Birth control pills for geese and other signs of a reverse culture shock

How’s my culture shock so far? People say it is worse this way around. They say it comes in stages. At first you feel ecstatic about returning. Then slowly you start sinking into a weird feeling of being an outsider, not really having found your place in your new/old home country. This is usually the longest and most difficult part. Then little by little you start settling in to normal life once more (if you decide to stay).

They call this phenomenon the reverse culture shock. It is a real thing, and it helps to explain why many expats continue being expats after staying away from ‘home’ for too long.

My reverse culture shock- if you can call it that – has not been paralysing or depressing. But certainly there have been all kinds of feelings, emerging in everyday situations.

Here’s a few:

While sitting on the tram, I was reading a news about municipal politicians discussing different ways of controlling Canada geese populations in Helsinki. One option was to provide them with hormonal contraception pills. This initiative didn’t go through due to several reasons, but the fact that it was discussed made me feel amused. Birth control pills. For geese. We are discussing birth control pills for geese. Man we are a rich country. Not that I want to belittle the problem they cause here, locally.

Having visited a baby suppliance store, I left it feeling both disappointed at myself for not preparing better (All this stuff I should buy as a new mother!! Am I not interested in the safety of my unborn child?!) but also relieved that I didn’t fall into the trap of purchasing a 140 € soft shell jacket for the little one.

But these weird feelings can also appear as me stopping to marvel some very normal things here: people walking on the street have such clean, neat clothes. The tiles in the swimming halls are so beautiful. Everything is so well organized. The public restrooms are so clean. The shops have anything I could wish for. And they also have everything I didn’t know I need.

It is also the smells, I realize, that are missing. The smells of life and death and despair and celebration. I can’t smell the corpse of a dead animal somewhere. No dead dogs along the roads. The smell of urine hardly anywhere. Not that I miss these things! But the lack of them makes life seem a bit sterile. Or at least our awkward reactions to let’s say, beggars, suddenly become more understandable. We have managed to clean the uncomfortable stuff away from our streets, for the most part at least.

Funnily, for the first weeks in Finland after coming back from Ethiopia, I felt like a cheater.

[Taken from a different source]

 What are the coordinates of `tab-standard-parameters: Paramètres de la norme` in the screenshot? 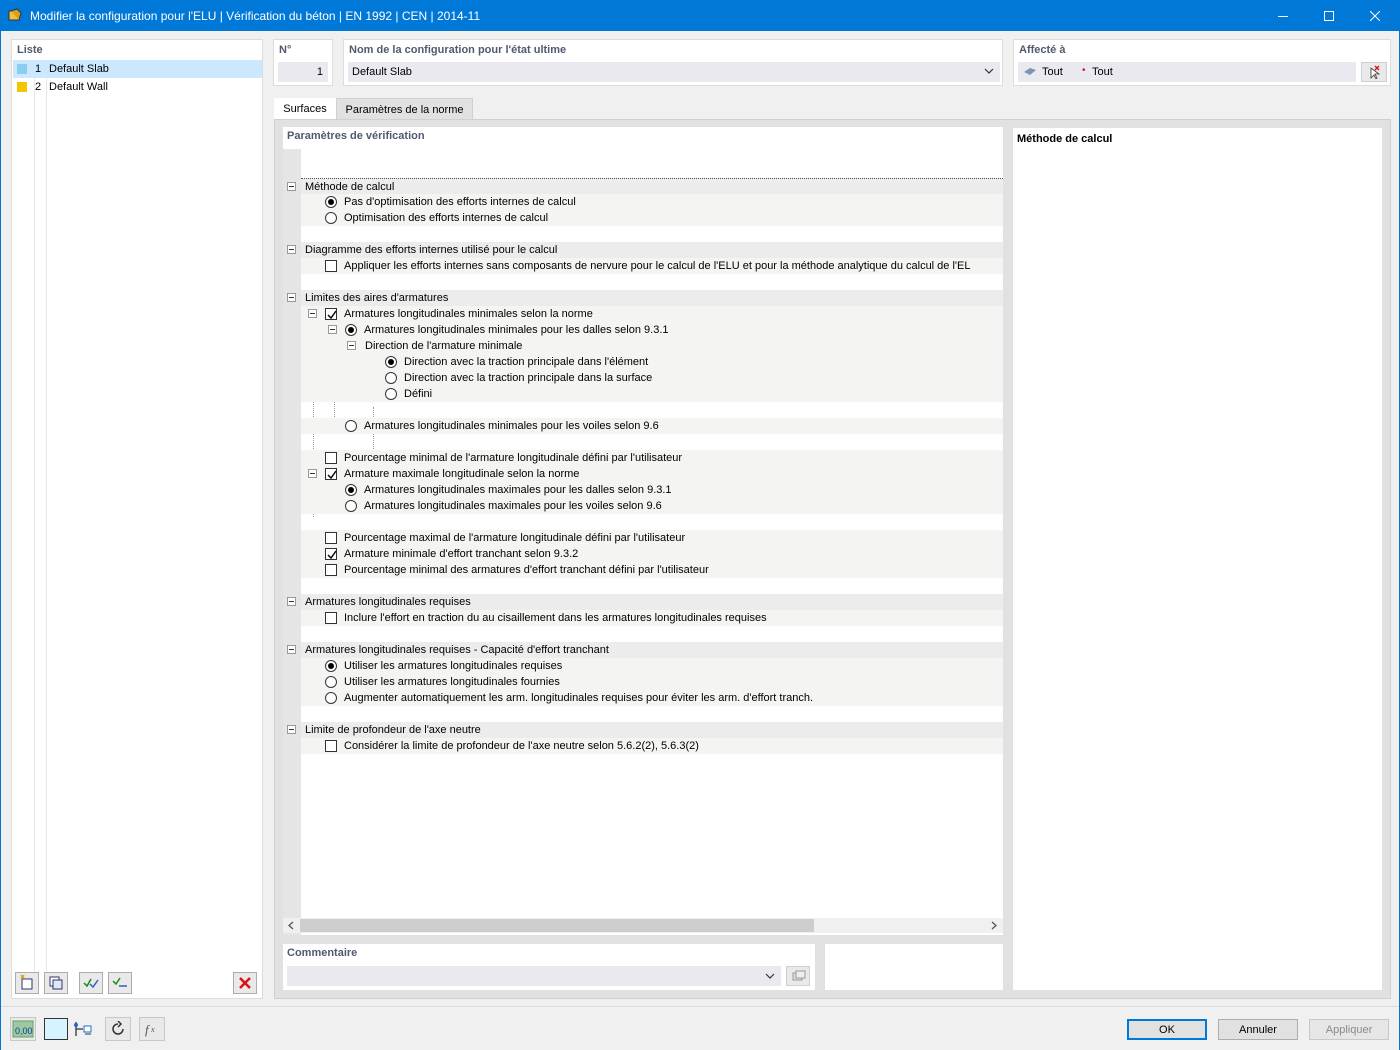 It's located at (404, 109).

I was pretty sure this perfectly operating infrastructure around me was some sort of joke, something that really isn’t real. No power cuts, no water shortages, no lack of any sort of food one could ever dream of. This can’t be real. I’m cheating!

I’ve gotten over the this-is-not-real part but still have some adjusting to do. This adjusting also means not to indefinitely rant on about these observations because that makes me feel like a I’ve-returned-from-Africa-and-see-things-so-differently cliché. Yet, most of the time I feel very grateful to be able to give birth to our child in this country and to be close to family and friends. This is our home now, and a beautiful home it is. A lot of things to feel happy for. But my mind still wanders to Ethiopia sometimes. I’ll give it some time.